PSI: Kenaikan Parliamentary Threshold Terbukti Tidak Menyederhanakan Parpol
Chandra mengingatkan, di Pemilu 2009 dengan PT 2,5% dari 48 partai politik peserta pemilu menghasilkan 9 partai politik di DPR.
Editor: Hasanudin Aco

TRIBUNNEWS.COM, JAKARTA - Partai Solidaritas Indonesa (PSI) menyatakan siap dengan berapa pun besaran parliamentary threshold (PT) di Pemilu 2024. Tapi, keinginan menaikkan PT harus didukung alasan yang kuat dan tepat.
“PSI optimis dapat menyiapkan diri untuk mencapai threshold tersebut. Namun, kami juga ingin tahu apa gagasan di balik keinginan menaikkan PT ini," kata Wakil Sekjen PSI, Satia Chandra Wiguna, Kamis (12/11/2020).
Menurut Chandra, jika argumennya untuk mengurangi jumlah fraksi dan menyederhanakan proses pengambilan keputusan di parlemen maka kelihatannya kurang tepat.
Belakangan muncul wacana untuk menaikkan PT dari sekarang yang 4 persen.

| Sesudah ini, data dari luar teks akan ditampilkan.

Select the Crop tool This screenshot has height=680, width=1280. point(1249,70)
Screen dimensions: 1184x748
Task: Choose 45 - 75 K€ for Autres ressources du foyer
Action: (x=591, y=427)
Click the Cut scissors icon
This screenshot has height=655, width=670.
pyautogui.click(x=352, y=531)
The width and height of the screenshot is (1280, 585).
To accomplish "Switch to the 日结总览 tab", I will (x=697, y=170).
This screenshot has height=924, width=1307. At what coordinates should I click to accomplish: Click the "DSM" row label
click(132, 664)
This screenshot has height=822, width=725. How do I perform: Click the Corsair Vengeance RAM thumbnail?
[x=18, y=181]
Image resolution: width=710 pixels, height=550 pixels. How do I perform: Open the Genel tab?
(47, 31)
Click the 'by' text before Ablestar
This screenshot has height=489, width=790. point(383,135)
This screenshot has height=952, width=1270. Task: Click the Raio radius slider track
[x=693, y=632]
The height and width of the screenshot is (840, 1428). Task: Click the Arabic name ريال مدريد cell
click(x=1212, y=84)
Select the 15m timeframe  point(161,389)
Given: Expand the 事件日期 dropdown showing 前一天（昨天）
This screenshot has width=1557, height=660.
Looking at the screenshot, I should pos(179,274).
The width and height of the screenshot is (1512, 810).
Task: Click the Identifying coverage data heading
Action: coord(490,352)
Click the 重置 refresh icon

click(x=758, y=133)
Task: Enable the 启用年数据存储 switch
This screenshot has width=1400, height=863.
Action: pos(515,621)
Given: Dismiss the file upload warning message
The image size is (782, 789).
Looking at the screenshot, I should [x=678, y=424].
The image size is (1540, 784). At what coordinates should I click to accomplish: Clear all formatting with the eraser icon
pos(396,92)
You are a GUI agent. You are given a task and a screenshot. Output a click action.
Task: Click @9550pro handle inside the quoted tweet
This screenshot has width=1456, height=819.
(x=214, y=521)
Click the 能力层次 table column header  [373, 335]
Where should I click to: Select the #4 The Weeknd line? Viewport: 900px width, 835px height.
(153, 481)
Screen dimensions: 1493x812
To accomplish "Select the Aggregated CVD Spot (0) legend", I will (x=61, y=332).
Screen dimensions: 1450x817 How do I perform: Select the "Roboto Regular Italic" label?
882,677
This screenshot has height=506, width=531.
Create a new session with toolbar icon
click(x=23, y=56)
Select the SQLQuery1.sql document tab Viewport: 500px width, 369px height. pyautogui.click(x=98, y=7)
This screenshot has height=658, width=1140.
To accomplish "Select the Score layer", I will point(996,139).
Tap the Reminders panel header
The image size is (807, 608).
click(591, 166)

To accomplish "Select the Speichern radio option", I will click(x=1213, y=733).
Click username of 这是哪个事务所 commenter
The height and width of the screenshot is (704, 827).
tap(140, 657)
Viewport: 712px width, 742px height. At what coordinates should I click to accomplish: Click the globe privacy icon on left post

Sebagai contoh, pada peringatan HUT Partai Nasdem, Rabu 11 November 2020, Ketua Umum Partai NasDem, Surya Paloh, menyatakan ingin PT dinaikkan menjadi 7 persen untuk Pemilu 2024.
Baca juga: Soal Parliamentary Threshold, Wakil Ketua Komisi II DPR: Biar Dirembuk Para Dewa
Chandra mengingatkan, di Pemilu 2009 dengan PT 2,5% dari 48 partai politik peserta pemilu menghasilkan 9 partai politik di DPR.
Sedangkan di Pemilu 2014, dengan besaran PT yang lebih tinggi yakni 3,5%, dari 12 partai politik justru menghasilkan 10 partai politik di parlemen.
Lalu, pada Pemilu 2019, ketika PT naik menjadi 4%, partai yang masuk DPR bertambah menjadi 12.
Deretan fakta ini menunjukkan bahwa upaya penyederhanaan fraksi dari segi jumlah melalui PT terbukti gagal.
“Sebagai alternatif, PSI mendorong diberlakukannya Ambang Batas Fraksi. Ada syarat ketat untuk partai-partai agar bisa berkoalisi membentuk satu fraksi. Misalnya, syarat mendirikan satu fraksi adalah 100 kursi," ujar Chandra.
Maka, lanjut dia, dari 575 kursi di DPR RI maksimal hanya akan terdapat 5 fraksi.
"Ambang Batas Fraksi ini juga mencegah ada suara terbuang,” ujar Chandra.
Sebanyak 13.594.842 suara sah dalam Pemilu 2019 terbuang dan tidak bisa dikonversi menjadi kursi anggota DPR.
Perkumpulan untuk Pemilu dan Demokrasi (Perludem) menyebut PT menjadi penyebabnya.